The Affair series 4 review a return to form for those who are still watching

August 2024 · 5 minute read
TV reviewUS televisionReview

The US drama exploring relationships lost its way in the third season – but this first episode of its fourth run offers plenty of humour and potential

I was screaming into the canyon, At the moment of my death, The echo I created, Outlasted my last breath… wails Fiona Apple again, burrowing back into your head, and signifying another season – the fourth – of The Affair. We left it – you may remember if you had stuck with it (and it was easy to become unstuck in the third season) – with Noah Solloway (Dominic West) in Paris with his new French lady, searching for redemption and for his eldest daughter who had run off with an abusive older man. That’s how I remember it anyway. You may remember it differently; memory is a fickle thing, don’t forget – it has less to do with the truth and more to do with who you are and what you’re going through, emotionally.

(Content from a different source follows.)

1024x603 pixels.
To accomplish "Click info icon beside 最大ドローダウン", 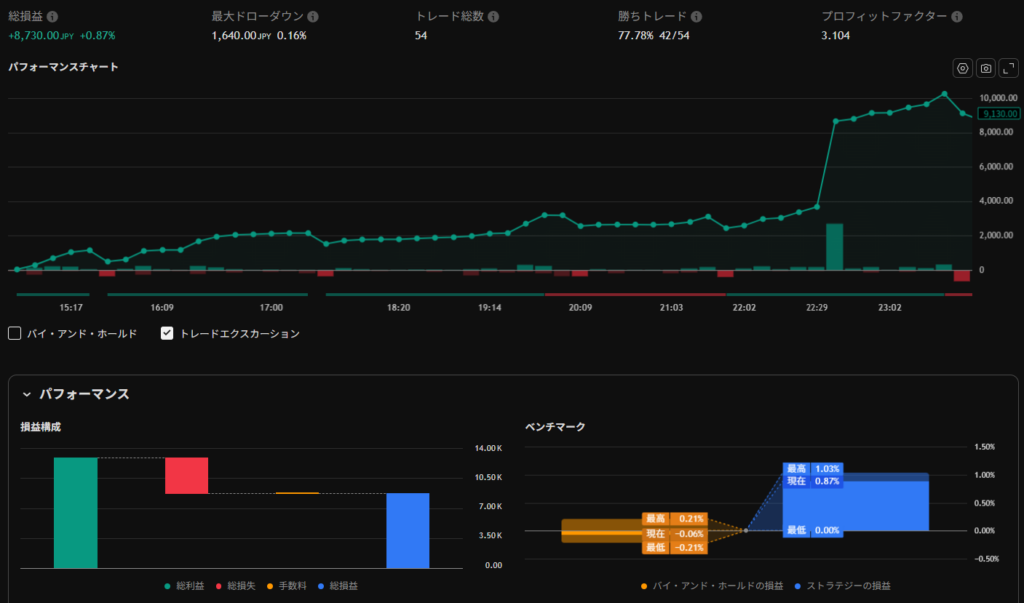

Now we are back in Montauk, New York. Noah is using a payphone (really?) at a gas station. He hangs up and tells Cole (Joshua Jackson) that “she” has been missing for 72 hours now. She? Alison (Ruth Wilson) presumably … New season, new mystery.

Then we jump back six weeks. Noah is driving in a tunnel, almost certainly a metaphorical one, but also a real one. There is light at the end of it. Loads of light – he emerges into the California sunshine. Here there are actual canyons to scream into. Noah is living in one, Topanga Canyon, which his younger daughter, Stacy, thinks is creepy and is where Charles Manson used to live. That’s why Noah has moved here, not because of the Manson family but to be near the children. Helen (Maura Tierney), The Affair’s best character, has come to LA because her new man, Vic, has got a top surgeon job here. It is perfect: they live in a perfect house with a perfect view, it is always sunny and her awful parents are 3,000 miles away …

And yet she is neither happy nor relaxed; she is feeling earthquakes the whole time. Because of the actual San Andreas fault? Is she terrified of the Big One? Because her younger son, Trevor, is on the point of coming out (or is being pushed into it if you’re looking at it from Noah’s perspective)? Or is Noah the reason for the tremors, aftershocks of a marriage? She has developed a strong – some might say irrational – hatred of the Pacific Ocean. “There’s nothing you can do when you’re around it, except look at it,” she tells the therapist. “It’s so huge and blue and obvious, it’s an attention whore.”

The Affair does do therapy very well. And this dude is hilarious, and hilariously Californian. He keeps on trying to get Helen to scan her body, as if his therapy is some kind of anti-anxiety software. “OK, perhaps there’s your earthquake,” he says, when she says she thinks Trevor is gay. “The earthquake in your life that you so greatly fear.” Mate, you’re ridiculous, 9.4 on the ridic-ter scale.

Helen with Vic (Omar Metwally). Photograph: Paul Sarkis/Showtime

Noah also ought to be happier. He is nearer to his kids, seems to be actually making an effort not to be entirely self-centred, and has got a job in a Compton public school. Teaching unprivileged kids English, specifically Animal Farm; more specifically still, a passage about individuals making the wrong decisions if they make their own ones (ring any bells, Mr Solloway?). One kid is either brilliant or a brilliant cheat and Noah sees an opportunity for further redemption, perhaps, by making a difference. Not that the boy is interested – he seems to be on a fast track to gangland. And Noah is not happy, he is angry and lonely.

The episode is from their – Noah’s and Helen’s – perspectives, then. And as we saw Cole at the beginning, it seems likely that it is Alison who is missing. There is something to head towards; perhaps with this new mystery The Affair will rediscover the momentum it lost. It is not like a cop drama, where a new season can just mean a new case. When something is about relationships and emotions, deception, perspectives and memories, it is harder to keep up. The best thing to have done would have been to stop after two seasons and The Affair would have been remembered as an intelligent, honest, thoughtful, beautiful piece of work. But television doesn’t work like that, giving up a well-earned audience. It carries on, with the danger that it will become diluted and – ironically – the memory of it may end up being a different one. In the third season, The Affair lost its way.

This is an excellent episode. Perhaps it is too soon to say it is a return to form, but for those who did stick around it offers not just a new coast but new hope. And lots of humour, too – I love the very Californian neighbour, with her basket of avocados and her goat yoga. A potential new affair there perhaps, though for who? Vic, Helen, Noah?

Right, back over to you, Fiona Apple. Sink back into the ocean, Sink back into the ocean … See, she is in there now, she is not coming out.